> _DATASET EXTRACT_:
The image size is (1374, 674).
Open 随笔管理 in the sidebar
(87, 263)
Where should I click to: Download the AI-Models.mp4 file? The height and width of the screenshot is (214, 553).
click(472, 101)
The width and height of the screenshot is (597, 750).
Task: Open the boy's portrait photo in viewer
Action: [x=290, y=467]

> _PROBLEM DESCRIPTION_: With nothing omitted, set down all of the records again.

> _RESPONSE FOR THIS EXERCISE_:
The image size is (1374, 674).
Open 随笔管理 in the sidebar
(87, 263)
Where should I click to: Download the AI-Models.mp4 file? The height and width of the screenshot is (214, 553).
click(472, 101)
The width and height of the screenshot is (597, 750).
Task: Open the boy's portrait photo in viewer
Action: [x=290, y=467]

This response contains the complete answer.